Ia menjelaskan, apa itu tanah merah dan sampai saat ini tidak bisa diperjual belikan.
“Tanah merah itu apa? Tanah merah itu tanah adat (tanah bengkok), dimana untuk biaya kuwu. Sampai hari ini tidak bisa disertifikatkan dan tidak bisa diperjual belikan. Dan kita tidak tahu sirkulasi anggaran itu permainannya dari tanah penjaminan-penjaminannya,” Tegasnya.
baca juga: 485 Siswa Kelas XII SMKN 2 Ciamis Dilepas
Ia menyoroti masalah Hak Guna Usaha (HGU) di Ciamis, dan telah dimasukkan ke dalam sistem perbankan.
“Dan yang mengerikan HGU di Ciamis itu sudah masuk di perbankan, dan sudah habis di tahun 2022,” Ujarnya.
Lebih lanjut, dirinya menyampaikan keprihatinan terhadap kasus tanah di Pasir Cikolotok, Purwodadi yang mengadu domba masyarakat, yang pada akhirnya mengalami kesulitan dalam mencari mata pencaharian.
“Kasihan mereka sudah bercocok tanam mencari kehidupan, dijanjikan banyak hal dan ini jadi masalah bagi kami,” Kata Andi.
Dijelaskannya, bahwa tanah yang dikelola oleh PTPN VIII merupakan tanah adat, sementara tanah pegunungan merupakan milik negara yang dikelola oleh Perhutani.
Namun, status tanah tersebut masih belum jelas, dengan beberapa lahan yang membayar pajak tahunan oleh dua pemilik yang berbeda.
“Kita lagi inflasi, krisis sedang merajalela. Tanah lah yang menjadi aset mereka untuk mereka bisa aktif,” Jelasnya.

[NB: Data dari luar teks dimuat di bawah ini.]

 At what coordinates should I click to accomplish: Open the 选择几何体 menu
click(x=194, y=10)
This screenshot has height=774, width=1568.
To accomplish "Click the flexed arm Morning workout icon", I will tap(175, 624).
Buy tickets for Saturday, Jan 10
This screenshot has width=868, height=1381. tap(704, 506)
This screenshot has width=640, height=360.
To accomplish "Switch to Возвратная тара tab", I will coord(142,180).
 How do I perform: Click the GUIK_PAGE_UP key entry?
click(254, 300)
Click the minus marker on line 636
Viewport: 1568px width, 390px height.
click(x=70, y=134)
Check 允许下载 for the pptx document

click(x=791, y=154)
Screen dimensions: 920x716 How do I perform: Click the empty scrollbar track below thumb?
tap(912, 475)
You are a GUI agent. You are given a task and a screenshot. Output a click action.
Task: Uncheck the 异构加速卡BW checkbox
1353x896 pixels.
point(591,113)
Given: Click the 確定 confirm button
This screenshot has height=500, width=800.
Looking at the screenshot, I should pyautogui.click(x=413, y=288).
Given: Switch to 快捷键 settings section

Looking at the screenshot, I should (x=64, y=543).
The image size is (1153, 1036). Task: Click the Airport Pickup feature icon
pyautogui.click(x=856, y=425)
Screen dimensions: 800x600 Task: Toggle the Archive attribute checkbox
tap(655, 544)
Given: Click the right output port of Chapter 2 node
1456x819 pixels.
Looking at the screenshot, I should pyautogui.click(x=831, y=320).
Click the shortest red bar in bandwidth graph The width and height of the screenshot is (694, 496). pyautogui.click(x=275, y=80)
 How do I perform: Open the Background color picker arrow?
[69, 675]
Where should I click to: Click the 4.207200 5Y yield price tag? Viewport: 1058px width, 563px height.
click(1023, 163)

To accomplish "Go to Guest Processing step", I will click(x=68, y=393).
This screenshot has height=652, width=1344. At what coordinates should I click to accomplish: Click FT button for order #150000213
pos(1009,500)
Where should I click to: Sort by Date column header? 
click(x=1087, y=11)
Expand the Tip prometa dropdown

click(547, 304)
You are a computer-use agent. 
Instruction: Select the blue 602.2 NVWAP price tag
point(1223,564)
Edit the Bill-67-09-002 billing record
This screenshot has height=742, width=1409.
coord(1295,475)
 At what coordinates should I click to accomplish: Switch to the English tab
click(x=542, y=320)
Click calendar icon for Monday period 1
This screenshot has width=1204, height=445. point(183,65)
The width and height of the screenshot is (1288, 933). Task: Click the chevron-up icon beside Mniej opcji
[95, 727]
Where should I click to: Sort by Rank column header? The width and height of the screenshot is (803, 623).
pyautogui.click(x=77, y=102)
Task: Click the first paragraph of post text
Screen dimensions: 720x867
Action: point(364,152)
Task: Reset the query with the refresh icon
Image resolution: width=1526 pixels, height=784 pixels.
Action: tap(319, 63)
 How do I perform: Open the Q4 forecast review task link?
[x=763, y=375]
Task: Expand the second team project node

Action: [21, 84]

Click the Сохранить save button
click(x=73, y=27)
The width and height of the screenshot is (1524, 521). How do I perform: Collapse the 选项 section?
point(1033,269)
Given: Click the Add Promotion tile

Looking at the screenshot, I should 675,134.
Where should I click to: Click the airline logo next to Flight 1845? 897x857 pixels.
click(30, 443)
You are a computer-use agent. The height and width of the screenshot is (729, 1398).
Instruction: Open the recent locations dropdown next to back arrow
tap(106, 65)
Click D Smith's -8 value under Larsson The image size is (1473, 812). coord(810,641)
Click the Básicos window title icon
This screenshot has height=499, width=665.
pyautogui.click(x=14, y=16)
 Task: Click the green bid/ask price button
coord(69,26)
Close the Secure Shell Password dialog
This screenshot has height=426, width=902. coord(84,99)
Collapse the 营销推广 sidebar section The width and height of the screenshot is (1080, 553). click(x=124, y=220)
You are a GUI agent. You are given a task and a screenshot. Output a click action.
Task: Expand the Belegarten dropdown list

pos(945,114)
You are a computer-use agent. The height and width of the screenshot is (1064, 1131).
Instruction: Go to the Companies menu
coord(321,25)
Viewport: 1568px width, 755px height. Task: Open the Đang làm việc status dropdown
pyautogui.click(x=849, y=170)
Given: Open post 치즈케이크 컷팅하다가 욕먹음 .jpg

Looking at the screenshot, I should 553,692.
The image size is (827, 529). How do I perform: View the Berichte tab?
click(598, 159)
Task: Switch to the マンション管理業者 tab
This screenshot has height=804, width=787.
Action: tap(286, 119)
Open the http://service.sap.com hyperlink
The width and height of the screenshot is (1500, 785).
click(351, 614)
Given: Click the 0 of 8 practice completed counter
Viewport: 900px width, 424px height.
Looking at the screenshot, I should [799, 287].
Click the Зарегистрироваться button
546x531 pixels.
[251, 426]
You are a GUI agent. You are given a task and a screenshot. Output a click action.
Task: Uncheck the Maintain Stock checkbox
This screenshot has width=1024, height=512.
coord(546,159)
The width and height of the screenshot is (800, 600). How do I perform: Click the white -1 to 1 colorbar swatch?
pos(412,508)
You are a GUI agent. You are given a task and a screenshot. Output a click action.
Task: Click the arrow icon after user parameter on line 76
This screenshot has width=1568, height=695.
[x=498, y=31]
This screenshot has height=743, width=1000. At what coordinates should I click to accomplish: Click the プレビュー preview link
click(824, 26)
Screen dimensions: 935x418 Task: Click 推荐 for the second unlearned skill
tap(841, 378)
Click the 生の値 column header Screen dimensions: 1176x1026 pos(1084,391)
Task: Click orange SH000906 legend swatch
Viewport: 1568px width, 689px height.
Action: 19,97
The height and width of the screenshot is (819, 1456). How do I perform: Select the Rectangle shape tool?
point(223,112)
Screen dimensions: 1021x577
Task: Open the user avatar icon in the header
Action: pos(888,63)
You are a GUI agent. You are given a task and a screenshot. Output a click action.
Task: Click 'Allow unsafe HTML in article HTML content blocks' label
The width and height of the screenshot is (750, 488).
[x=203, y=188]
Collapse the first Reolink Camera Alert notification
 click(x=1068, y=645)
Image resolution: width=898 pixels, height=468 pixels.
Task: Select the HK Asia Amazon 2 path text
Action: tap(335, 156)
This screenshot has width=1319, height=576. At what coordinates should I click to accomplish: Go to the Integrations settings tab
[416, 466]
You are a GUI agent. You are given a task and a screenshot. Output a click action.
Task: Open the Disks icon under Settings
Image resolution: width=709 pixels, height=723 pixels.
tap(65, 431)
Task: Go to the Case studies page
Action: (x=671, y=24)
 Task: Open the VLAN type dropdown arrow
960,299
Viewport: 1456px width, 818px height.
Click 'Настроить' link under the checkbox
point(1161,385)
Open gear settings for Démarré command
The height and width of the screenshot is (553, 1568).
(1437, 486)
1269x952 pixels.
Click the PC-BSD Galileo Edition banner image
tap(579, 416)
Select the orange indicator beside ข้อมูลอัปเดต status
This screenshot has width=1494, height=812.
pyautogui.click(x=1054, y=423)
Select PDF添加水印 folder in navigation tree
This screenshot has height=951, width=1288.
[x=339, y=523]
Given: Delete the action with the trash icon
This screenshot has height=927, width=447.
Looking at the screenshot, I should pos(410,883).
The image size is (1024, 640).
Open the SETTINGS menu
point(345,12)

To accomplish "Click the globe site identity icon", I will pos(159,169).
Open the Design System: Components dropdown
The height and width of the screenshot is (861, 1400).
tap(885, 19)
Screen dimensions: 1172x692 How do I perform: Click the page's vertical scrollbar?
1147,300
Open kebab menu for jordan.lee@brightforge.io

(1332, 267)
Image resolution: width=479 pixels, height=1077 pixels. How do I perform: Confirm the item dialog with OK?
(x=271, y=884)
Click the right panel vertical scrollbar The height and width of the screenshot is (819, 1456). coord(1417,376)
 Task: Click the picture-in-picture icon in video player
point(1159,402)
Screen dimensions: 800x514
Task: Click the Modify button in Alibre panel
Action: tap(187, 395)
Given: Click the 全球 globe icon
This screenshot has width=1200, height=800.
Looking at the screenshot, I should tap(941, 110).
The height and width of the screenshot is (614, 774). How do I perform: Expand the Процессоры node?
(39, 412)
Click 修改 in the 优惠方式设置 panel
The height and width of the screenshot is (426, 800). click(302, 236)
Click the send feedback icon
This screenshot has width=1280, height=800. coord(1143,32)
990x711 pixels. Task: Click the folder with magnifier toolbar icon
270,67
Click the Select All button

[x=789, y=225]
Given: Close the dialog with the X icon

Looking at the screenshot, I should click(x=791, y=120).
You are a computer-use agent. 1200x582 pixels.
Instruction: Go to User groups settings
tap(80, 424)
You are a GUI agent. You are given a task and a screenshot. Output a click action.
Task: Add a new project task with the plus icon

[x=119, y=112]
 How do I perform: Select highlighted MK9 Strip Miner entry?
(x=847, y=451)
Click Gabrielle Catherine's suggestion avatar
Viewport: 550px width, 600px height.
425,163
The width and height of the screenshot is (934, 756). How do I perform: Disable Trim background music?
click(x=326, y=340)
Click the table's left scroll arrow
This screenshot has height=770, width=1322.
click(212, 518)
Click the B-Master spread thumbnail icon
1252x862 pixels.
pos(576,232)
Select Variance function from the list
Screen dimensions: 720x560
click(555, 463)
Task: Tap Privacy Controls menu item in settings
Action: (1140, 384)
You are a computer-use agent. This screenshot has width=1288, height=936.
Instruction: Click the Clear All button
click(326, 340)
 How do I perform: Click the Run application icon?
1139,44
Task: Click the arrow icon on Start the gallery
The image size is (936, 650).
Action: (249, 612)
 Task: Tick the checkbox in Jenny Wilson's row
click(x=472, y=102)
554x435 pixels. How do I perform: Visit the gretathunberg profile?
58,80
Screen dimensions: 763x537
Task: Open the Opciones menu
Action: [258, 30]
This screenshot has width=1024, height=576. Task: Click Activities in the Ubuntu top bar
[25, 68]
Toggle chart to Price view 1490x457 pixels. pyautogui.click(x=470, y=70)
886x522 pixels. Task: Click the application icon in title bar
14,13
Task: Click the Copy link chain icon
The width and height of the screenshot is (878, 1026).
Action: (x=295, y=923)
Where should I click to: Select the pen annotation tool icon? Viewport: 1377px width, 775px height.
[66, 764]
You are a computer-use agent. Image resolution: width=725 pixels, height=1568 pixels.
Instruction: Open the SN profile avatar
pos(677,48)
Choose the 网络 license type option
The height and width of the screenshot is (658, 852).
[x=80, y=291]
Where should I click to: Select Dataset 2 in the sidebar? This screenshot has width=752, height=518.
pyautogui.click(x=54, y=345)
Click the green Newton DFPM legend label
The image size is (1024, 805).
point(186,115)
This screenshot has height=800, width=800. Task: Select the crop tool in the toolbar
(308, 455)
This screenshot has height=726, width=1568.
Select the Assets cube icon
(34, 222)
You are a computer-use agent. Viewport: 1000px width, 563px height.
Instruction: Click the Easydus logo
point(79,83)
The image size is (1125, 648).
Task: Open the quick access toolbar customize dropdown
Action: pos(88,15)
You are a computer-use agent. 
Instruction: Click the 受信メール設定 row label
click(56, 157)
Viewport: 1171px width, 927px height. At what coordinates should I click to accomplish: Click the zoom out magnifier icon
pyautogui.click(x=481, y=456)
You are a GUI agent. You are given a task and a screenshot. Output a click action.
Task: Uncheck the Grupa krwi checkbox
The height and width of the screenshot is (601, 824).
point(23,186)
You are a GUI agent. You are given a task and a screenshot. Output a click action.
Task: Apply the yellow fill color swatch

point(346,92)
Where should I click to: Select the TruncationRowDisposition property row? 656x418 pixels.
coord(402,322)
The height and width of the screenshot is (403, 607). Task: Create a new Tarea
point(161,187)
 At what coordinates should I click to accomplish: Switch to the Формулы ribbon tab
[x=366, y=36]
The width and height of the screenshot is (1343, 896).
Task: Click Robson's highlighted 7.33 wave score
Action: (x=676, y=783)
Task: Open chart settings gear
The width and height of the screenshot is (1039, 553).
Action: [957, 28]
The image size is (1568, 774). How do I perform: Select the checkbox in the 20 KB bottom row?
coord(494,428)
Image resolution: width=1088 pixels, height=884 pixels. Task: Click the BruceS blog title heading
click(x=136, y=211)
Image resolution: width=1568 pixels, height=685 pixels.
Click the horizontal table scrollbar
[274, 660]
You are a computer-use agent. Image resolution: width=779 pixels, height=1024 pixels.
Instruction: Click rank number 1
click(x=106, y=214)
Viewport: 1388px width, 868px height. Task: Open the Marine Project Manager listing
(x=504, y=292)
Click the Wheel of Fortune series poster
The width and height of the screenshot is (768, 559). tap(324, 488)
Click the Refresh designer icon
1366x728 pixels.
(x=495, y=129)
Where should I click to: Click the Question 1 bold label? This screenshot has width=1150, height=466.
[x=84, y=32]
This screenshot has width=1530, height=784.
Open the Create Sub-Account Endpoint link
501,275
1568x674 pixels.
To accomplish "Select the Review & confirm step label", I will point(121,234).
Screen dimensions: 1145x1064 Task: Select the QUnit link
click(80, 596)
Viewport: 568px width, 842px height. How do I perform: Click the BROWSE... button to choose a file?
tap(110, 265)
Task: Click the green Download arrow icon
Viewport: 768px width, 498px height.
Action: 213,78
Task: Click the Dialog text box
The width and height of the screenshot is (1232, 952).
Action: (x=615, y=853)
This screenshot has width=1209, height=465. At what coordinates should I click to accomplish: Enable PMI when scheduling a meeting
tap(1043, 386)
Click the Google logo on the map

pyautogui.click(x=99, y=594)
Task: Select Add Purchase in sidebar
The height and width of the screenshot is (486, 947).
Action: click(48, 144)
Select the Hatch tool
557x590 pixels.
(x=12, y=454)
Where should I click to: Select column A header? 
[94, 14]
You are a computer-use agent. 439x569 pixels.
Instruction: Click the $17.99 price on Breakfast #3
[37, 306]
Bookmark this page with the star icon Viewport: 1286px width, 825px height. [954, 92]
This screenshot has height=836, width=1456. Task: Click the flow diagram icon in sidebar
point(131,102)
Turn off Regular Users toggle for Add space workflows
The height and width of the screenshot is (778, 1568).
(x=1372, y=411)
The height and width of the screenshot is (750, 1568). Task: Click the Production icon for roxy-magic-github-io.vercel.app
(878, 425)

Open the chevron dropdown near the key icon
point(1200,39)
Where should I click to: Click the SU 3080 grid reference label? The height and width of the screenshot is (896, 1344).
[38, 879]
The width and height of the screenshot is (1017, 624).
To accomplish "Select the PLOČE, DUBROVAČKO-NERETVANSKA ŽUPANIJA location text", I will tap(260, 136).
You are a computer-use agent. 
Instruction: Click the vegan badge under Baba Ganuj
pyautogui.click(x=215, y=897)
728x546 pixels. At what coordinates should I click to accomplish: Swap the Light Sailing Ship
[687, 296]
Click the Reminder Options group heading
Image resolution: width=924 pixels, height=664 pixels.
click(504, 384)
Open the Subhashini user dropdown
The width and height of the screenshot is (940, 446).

Ditanyakanya, keberadaan tanah itu apakah ada sertifikatnya, kalaupun ada minimal harus ada stempel singanya.
“Kalaupun ada sertifikatnya minimal ada stempel singanya. Dan stempel singa itu siapa yang memiliki ya jaman Belanda,” Tegasnya.
Dia bahkan menyebut ada yang membayar SPPT tahunan di satu lahan oleh dua orang.
“Saya punya sertifikat lahan, anda punya sertifikat lahan. Lahannya sama dan bayar SPPT di lahan yang sama. Itu sangat tidak masuk akal,” Tandas Andi.
Kata Andi, sampai saat ini belum ada titik temu dan lanjutan, karena Kepala BPN belum ada karena sedang melakukan kunjungan kerja.